A single font can contain at most 65,535 glyphs. That covers an enormous character set, but it is a hard ceiling — large CJK or pan-Unicode projects can approach it, especially once you add alternates, small caps, and composite parts. If you hit the limit, split the project into multiple fonts (for example by script) rather than trying to cram everything into one file.

Troubleshooting

SymptomLikely causeFix
New glyph won't type in any appGlyph has no Unicode codepointMap it via Insert Characters, or give it a name matching a Unicode character
Character shows in another font instead of yoursThe codepoint isn't in your fontAdd the character so your font owns that codepoint
Custom icon types fine for you, breaks elsewhereIt lives in the PUA (no portable meaning)Expect this; PUA shapes only work where your font is applied
Formula made two glyphs instead of a compositeA space in the formula split itRemove all spaces: f_i=f+i, not f_i = f + i
Hyphen in a glyph name read as a rangeRanges option is onDisable Ranges or quote the entry: "name=a+b-c"
Insert Characters menu item is greyed outThe glyph editor is active, not the font overviewSwitch to the Font panel first

Frequently asked questions

Why won't my new character type even though I drew it? Because drawing a shape and assigning a Unicode codepoint are two different steps. Until the glyph is mapped to a codepoint, no application can request it — you'll get a substituted font or the missing-glyph box. Add the character through Insert Characters, or name the glyph so it matches a Unicode character, so it gets a codepoint.
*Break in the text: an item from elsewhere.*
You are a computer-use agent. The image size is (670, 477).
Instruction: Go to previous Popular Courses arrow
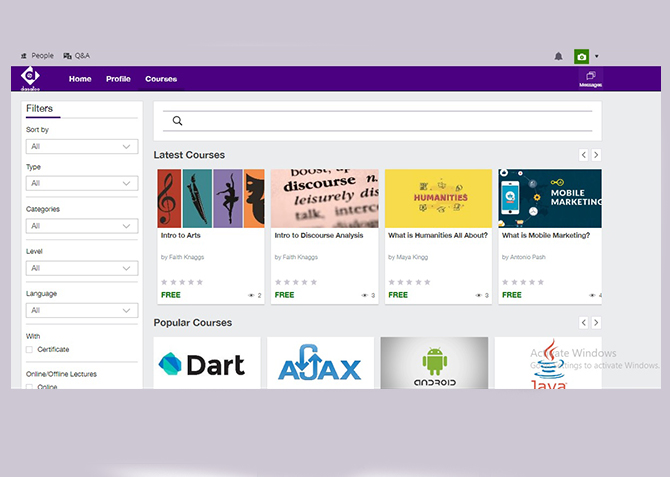tap(583, 323)
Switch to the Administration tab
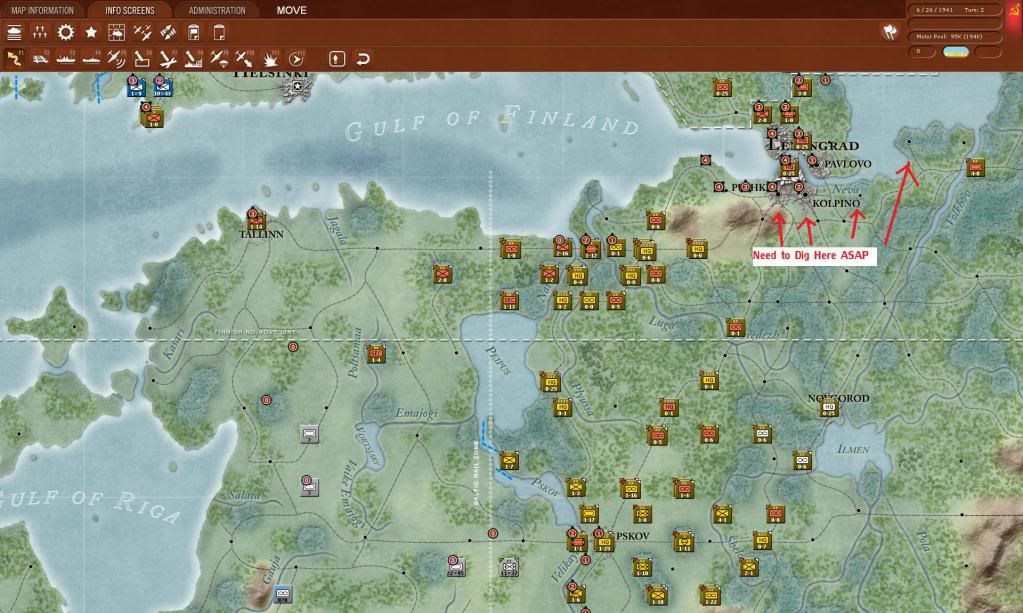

How do I assign a Unicode codepoint in FontCreator? Use Insert Characters with the Font panel active: find the character by block, by decimal codepoint, by $/0x hexadecimal codepoint, or by name, then double-click it (or Add) and click OK. The glyph is added already mapped to that codepoint.

Should I use the Private Use Area for my custom symbols? Only when no standard Unicode character exists for them. PUA codepoints (U+E000–U+F8FF) have no portable meaning and aren't accessible to screen readers or search, so they only display correctly where your specific font is applied. Map to a real codepoint whenever one exists.